Я рожден был в семье царя Великой Московии Ивана Васильевича Четвертого,
С малых лет я жил и воспитывался в городе Угличе под присмотром опальной матери моей царицы Марии и трех (не уверен) братьев ее.
В мои восемь или девять лет ко мне был приставлен учитель-доктор влах Симеон. Он стал готовить в подмену мне другого мальчика. И однажды, когда я увидел этого своего двойника в моей царской одежде, я в гневе ударил его кинжалом, подаренным мне старшим братом.

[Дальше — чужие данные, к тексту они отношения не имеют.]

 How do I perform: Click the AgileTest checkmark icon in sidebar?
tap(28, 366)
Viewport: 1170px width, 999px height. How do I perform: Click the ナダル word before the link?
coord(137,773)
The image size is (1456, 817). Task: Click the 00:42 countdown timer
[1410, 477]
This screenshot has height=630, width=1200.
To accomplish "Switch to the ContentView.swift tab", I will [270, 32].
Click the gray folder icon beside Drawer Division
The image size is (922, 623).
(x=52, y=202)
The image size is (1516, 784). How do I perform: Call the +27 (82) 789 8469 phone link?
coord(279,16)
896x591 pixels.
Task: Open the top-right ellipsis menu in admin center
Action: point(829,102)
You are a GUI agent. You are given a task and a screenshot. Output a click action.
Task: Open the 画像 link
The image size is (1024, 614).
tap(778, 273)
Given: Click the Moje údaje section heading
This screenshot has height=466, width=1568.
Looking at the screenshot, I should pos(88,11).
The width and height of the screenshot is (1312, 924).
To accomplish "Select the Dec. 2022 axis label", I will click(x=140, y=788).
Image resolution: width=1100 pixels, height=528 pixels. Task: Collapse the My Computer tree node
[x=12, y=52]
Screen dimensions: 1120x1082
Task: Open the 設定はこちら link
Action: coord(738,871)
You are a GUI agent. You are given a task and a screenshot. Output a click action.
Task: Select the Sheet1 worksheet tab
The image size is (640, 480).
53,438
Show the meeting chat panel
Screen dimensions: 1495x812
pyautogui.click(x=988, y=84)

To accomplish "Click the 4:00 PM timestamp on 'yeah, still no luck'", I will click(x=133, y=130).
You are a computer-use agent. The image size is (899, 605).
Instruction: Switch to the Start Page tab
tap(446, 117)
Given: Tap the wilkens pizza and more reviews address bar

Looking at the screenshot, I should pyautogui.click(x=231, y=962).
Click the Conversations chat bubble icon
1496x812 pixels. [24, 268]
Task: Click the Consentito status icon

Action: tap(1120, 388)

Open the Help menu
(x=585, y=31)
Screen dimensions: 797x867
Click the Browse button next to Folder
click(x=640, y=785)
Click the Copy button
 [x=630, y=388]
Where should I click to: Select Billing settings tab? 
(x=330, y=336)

Мальчик скончался, а все окружающие меня люди решили, что это был убит я. В гневе они перебили годуновских людей в Угличе.
Меня же мой учитель увез в город Ярославль и сдал моему дяде Афанасию Нагому, который по неизвестной мне причине под другим именем отправил меня в Польшу. Под страхом смерти он велел мне никому не открываться, что я и делал долгое время. Он заставил меня дать царское слово о молчании.
В настоящее время Афанасия Нагого уже нет в живых, и я вправе нарушить клятву. Потому что под моим именем какая-то никому не известная личность хочет захватить по праву отцов и дедов принадлежащий мне Московский престол.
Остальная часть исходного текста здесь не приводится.